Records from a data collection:
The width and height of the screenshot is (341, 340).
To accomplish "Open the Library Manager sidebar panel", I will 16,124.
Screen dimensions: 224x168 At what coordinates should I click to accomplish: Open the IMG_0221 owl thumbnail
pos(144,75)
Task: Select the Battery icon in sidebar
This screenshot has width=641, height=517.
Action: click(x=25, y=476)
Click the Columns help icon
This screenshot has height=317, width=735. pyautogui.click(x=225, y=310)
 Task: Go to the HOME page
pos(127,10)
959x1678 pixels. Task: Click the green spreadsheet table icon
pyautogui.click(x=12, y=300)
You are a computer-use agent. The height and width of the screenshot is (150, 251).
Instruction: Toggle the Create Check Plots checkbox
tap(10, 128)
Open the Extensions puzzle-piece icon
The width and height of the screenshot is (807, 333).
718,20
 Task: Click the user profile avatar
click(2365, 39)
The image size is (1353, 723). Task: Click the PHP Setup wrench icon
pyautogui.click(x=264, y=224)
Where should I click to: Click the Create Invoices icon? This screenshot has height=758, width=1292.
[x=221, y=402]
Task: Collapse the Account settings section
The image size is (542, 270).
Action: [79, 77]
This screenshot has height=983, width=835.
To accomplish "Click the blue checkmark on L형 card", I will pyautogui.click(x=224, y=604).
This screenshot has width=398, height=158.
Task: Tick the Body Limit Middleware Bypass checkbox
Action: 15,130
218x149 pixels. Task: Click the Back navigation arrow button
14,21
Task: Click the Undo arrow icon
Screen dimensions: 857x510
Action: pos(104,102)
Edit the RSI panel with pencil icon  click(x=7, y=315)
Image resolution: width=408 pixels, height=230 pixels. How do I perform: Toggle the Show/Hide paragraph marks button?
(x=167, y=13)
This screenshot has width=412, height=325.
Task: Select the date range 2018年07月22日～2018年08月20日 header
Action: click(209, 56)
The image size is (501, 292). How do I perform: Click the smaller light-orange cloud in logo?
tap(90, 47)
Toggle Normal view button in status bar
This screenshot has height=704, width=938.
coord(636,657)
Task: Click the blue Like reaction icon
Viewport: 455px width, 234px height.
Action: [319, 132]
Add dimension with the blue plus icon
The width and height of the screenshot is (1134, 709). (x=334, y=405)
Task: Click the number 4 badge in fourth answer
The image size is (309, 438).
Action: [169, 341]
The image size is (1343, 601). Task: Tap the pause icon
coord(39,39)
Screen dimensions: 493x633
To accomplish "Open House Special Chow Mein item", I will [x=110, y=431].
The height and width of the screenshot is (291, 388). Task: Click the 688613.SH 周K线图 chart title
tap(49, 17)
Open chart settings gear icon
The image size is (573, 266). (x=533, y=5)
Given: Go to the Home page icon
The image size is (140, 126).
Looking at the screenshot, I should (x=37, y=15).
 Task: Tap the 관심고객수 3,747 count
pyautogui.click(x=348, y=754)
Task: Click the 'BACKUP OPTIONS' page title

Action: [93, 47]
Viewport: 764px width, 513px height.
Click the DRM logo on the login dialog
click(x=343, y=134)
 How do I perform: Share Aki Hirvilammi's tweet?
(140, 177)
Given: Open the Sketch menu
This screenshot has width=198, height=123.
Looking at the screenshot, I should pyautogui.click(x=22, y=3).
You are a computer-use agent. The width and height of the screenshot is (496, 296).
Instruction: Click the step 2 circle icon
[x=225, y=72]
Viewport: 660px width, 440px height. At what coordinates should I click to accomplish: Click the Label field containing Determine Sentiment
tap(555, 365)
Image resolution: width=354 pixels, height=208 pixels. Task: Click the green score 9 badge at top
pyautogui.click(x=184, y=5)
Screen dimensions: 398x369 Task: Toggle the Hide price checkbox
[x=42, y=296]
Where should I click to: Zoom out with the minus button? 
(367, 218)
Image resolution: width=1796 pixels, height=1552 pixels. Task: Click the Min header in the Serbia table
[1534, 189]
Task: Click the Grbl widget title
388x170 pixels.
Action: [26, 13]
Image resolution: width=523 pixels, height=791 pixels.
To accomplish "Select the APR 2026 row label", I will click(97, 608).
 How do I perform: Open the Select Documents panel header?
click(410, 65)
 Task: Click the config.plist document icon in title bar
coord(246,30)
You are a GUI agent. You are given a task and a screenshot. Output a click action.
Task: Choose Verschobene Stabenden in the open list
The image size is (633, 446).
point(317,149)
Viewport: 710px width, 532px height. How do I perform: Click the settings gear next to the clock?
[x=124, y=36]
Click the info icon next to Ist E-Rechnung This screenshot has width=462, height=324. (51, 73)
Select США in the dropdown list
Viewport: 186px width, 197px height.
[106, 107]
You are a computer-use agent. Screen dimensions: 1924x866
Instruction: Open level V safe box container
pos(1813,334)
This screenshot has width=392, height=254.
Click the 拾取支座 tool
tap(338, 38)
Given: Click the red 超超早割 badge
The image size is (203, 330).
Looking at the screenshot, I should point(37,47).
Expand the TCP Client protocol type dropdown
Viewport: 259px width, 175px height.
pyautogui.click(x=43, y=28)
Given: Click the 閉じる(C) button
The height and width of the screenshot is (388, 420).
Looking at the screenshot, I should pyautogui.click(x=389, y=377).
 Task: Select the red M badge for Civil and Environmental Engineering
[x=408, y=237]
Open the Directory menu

Instructions to follow:
Nothing above should be left out; write out every record exactly.

Result:
The width and height of the screenshot is (341, 340).
To accomplish "Open the Library Manager sidebar panel", I will 16,124.
Screen dimensions: 224x168 At what coordinates should I click to accomplish: Open the IMG_0221 owl thumbnail
pos(144,75)
Task: Select the Battery icon in sidebar
This screenshot has width=641, height=517.
Action: click(x=25, y=476)
Click the Columns help icon
This screenshot has height=317, width=735. pyautogui.click(x=225, y=310)
 Task: Go to the HOME page
pos(127,10)
959x1678 pixels. Task: Click the green spreadsheet table icon
pyautogui.click(x=12, y=300)
You are a computer-use agent. The height and width of the screenshot is (150, 251).
Instruction: Toggle the Create Check Plots checkbox
tap(10, 128)
Open the Extensions puzzle-piece icon
The width and height of the screenshot is (807, 333).
718,20
 Task: Click the user profile avatar
click(2365, 39)
The image size is (1353, 723). Task: Click the PHP Setup wrench icon
pyautogui.click(x=264, y=224)
Where should I click to: Click the Create Invoices icon? This screenshot has height=758, width=1292.
[x=221, y=402]
Task: Collapse the Account settings section
The image size is (542, 270).
Action: [79, 77]
This screenshot has height=983, width=835.
To accomplish "Click the blue checkmark on L형 card", I will pyautogui.click(x=224, y=604).
This screenshot has width=398, height=158.
Task: Tick the Body Limit Middleware Bypass checkbox
Action: 15,130
218x149 pixels. Task: Click the Back navigation arrow button
14,21
Task: Click the Undo arrow icon
Screen dimensions: 857x510
Action: pos(104,102)
Edit the RSI panel with pencil icon  click(x=7, y=315)
Image resolution: width=408 pixels, height=230 pixels. How do I perform: Toggle the Show/Hide paragraph marks button?
(x=167, y=13)
This screenshot has width=412, height=325.
Task: Select the date range 2018年07月22日～2018年08月20日 header
Action: click(209, 56)
The image size is (501, 292). How do I perform: Click the smaller light-orange cloud in logo?
tap(90, 47)
Toggle Normal view button in status bar
This screenshot has height=704, width=938.
coord(636,657)
Task: Click the blue Like reaction icon
Viewport: 455px width, 234px height.
Action: [319, 132]
Add dimension with the blue plus icon
The width and height of the screenshot is (1134, 709). (x=334, y=405)
Task: Click the number 4 badge in fourth answer
The image size is (309, 438).
Action: [169, 341]
The image size is (1343, 601). Task: Tap the pause icon
coord(39,39)
Screen dimensions: 493x633
To accomplish "Open House Special Chow Mein item", I will [x=110, y=431].
The height and width of the screenshot is (291, 388). Task: Click the 688613.SH 周K线图 chart title
tap(49, 17)
Open chart settings gear icon
The image size is (573, 266). (x=533, y=5)
Given: Go to the Home page icon
The image size is (140, 126).
Looking at the screenshot, I should (x=37, y=15).
 Task: Tap the 관심고객수 3,747 count
pyautogui.click(x=348, y=754)
Task: Click the 'BACKUP OPTIONS' page title

Action: [93, 47]
Viewport: 764px width, 513px height.
Click the DRM logo on the login dialog
click(x=343, y=134)
 How do I perform: Share Aki Hirvilammi's tweet?
(140, 177)
Given: Open the Sketch menu
This screenshot has width=198, height=123.
Looking at the screenshot, I should pyautogui.click(x=22, y=3).
You are a computer-use agent. The width and height of the screenshot is (496, 296).
Instruction: Click the step 2 circle icon
[x=225, y=72]
Viewport: 660px width, 440px height. At what coordinates should I click to accomplish: Click the Label field containing Determine Sentiment
tap(555, 365)
Image resolution: width=354 pixels, height=208 pixels. Task: Click the green score 9 badge at top
pyautogui.click(x=184, y=5)
Screen dimensions: 398x369 Task: Toggle the Hide price checkbox
[x=42, y=296]
Where should I click to: Zoom out with the minus button? 
(367, 218)
Image resolution: width=1796 pixels, height=1552 pixels. Task: Click the Min header in the Serbia table
[1534, 189]
Task: Click the Grbl widget title
388x170 pixels.
Action: [26, 13]
Image resolution: width=523 pixels, height=791 pixels.
To accomplish "Select the APR 2026 row label", I will click(97, 608).
 How do I perform: Open the Select Documents panel header?
click(410, 65)
 Task: Click the config.plist document icon in title bar
coord(246,30)
You are a GUI agent. You are given a task and a screenshot. Output a click action.
Task: Choose Verschobene Stabenden in the open list
The image size is (633, 446).
point(317,149)
Viewport: 710px width, 532px height. How do I perform: Click the settings gear next to the clock?
[x=124, y=36]
Click the info icon next to Ist E-Rechnung This screenshot has width=462, height=324. (51, 73)
Select США in the dropdown list
Viewport: 186px width, 197px height.
[106, 107]
You are a computer-use agent. Screen dimensions: 1924x866
Instruction: Open level V safe box container
pos(1813,334)
This screenshot has width=392, height=254.
Click the 拾取支座 tool
tap(338, 38)
Given: Click the red 超超早割 badge
The image size is (203, 330).
Looking at the screenshot, I should point(37,47).
Expand the TCP Client protocol type dropdown
Viewport: 259px width, 175px height.
pyautogui.click(x=43, y=28)
Given: Click the 閉じる(C) button
The height and width of the screenshot is (388, 420).
Looking at the screenshot, I should pyautogui.click(x=389, y=377).
 Task: Select the red M badge for Civil and Environmental Engineering
[x=408, y=237]
Open the Directory menu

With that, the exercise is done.